Steakhouse Grilled-Beef ~ Super Salads
I have to say, this is a very good salad. Red meat may get a bad rap, but lean beef (like the flank steak in this recipe) can be an excellent source of protein and snooze-stopping iron. The grilled-beef certainly satisfies the tummy, plus you're getting some necessary protein and nobody's going to be asking..."where's the beef"? Serves: 4 Prep: 15 min. Cook: 12 min. Total: 27 min. Ingredients: 1 lb. lean flank steak, trimmed 3/8 tsp. salt 3/8 tsp. black pepper 2 romaine lettuce hearts, chopped, about 6 c. 4 plum tomatoes, seeded and chopped 1 cucumber, peeled, seeded, and chopped 1 large carrot, chopped 1/2 medium red onion, finely chopped 1/3 c. reduced-fat crumbled blue cheese 1/4 c. canola oil mayonnaise 3 Tbs. light sour cream 1 Tbs. white wine vinegar 1/2 tsp. worcestershire sauce Preparation; Prepare the grill for medium-high heat. Sprinkle the flank steak with 1/4 teaspoon salt and 1/4 teaspoon pepper.
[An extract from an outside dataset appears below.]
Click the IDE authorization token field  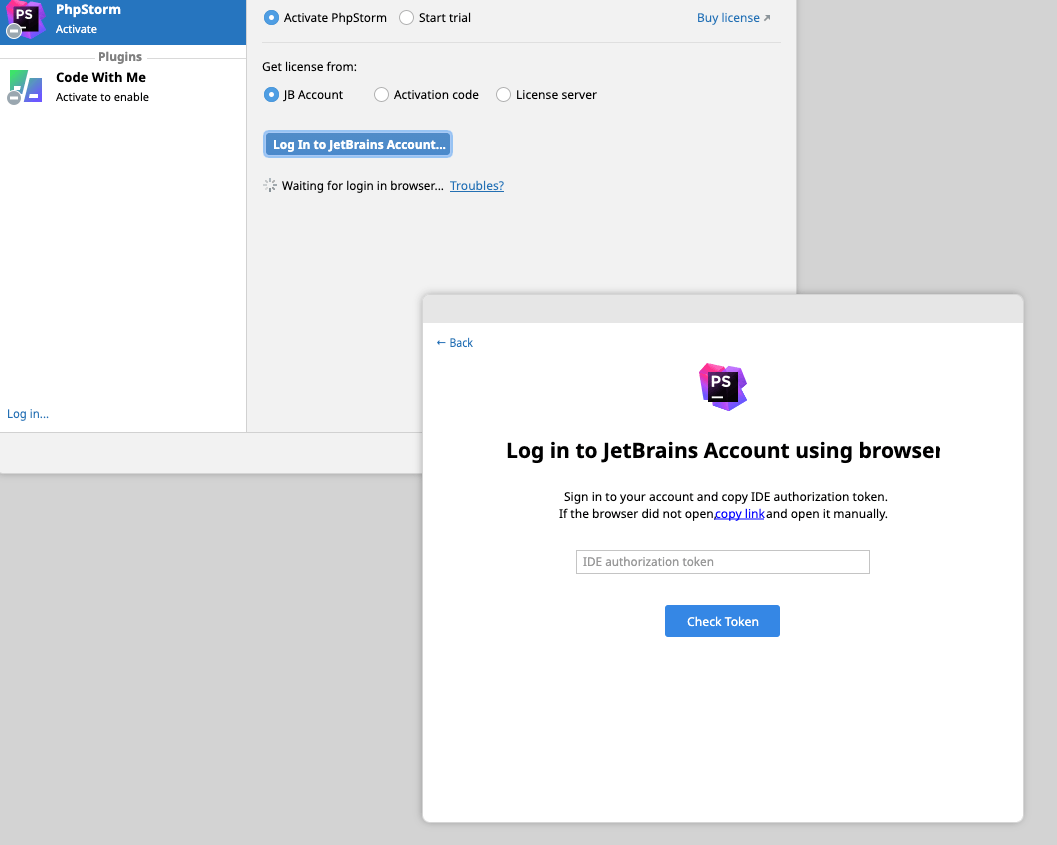[x=723, y=562]
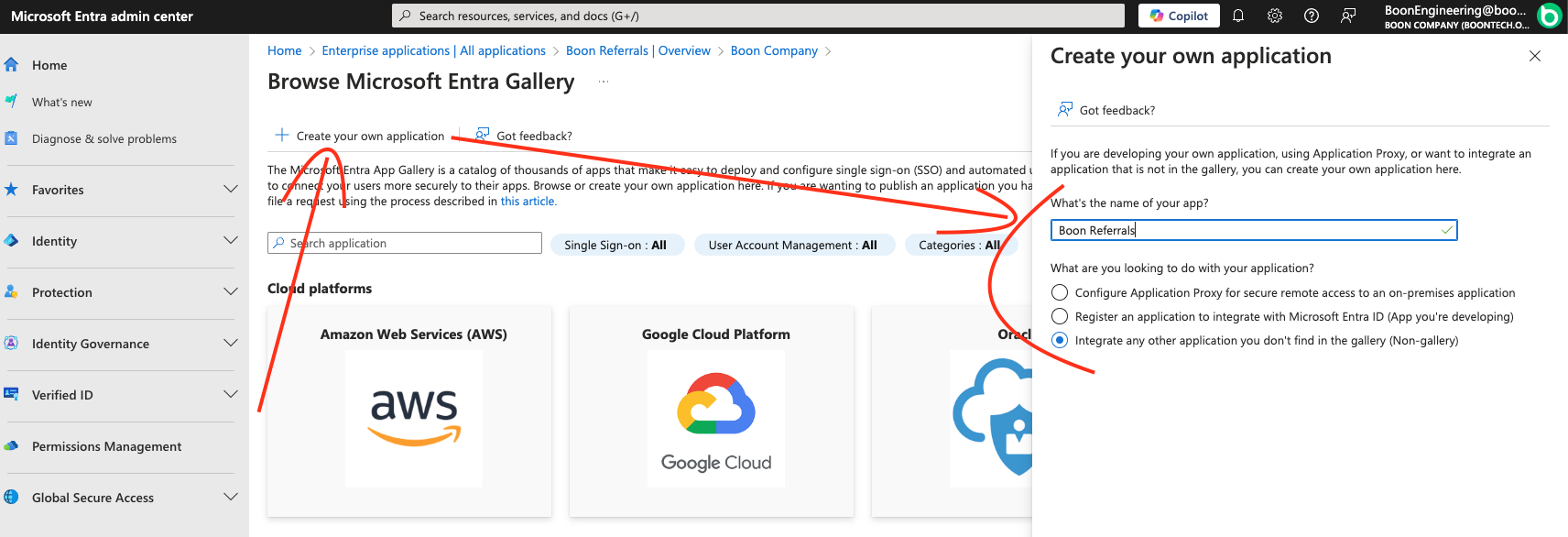1568x537 pixels.
Task: Open Permissions Management in sidebar
Action: [106, 446]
Place the steak on a grill rack coated with cooking spray. Grill 5 to 6 minutes per side, or until desired doneness. Transfer to a cutting board and let rest 10 minutes before thinly slicing. Meanwhile, combine the romaine, tomatoes, cucumber, carrot, and onion in a large bowl. Combine the blue cheese, mayonnaise, sour cream, vinegar, Worcestershire sauce, and the remaining 1/4 teaspoon of pepper in a separate bowl. Add the cheese mixture to the romaine mixture and toss well to coat. Divide among 4 serving bowls and top each with 1/4 of the sliced grilled-beef. Nutritional Facts: per serving Calories 372 Fat 24.2 g. Saturated Fat 6.6 g. Sodium 503 mg. Carbohydrates 9.8 g. Total Sugars 5.3 g. Dietary Fiber 2.6 g. Protein 27.9 g.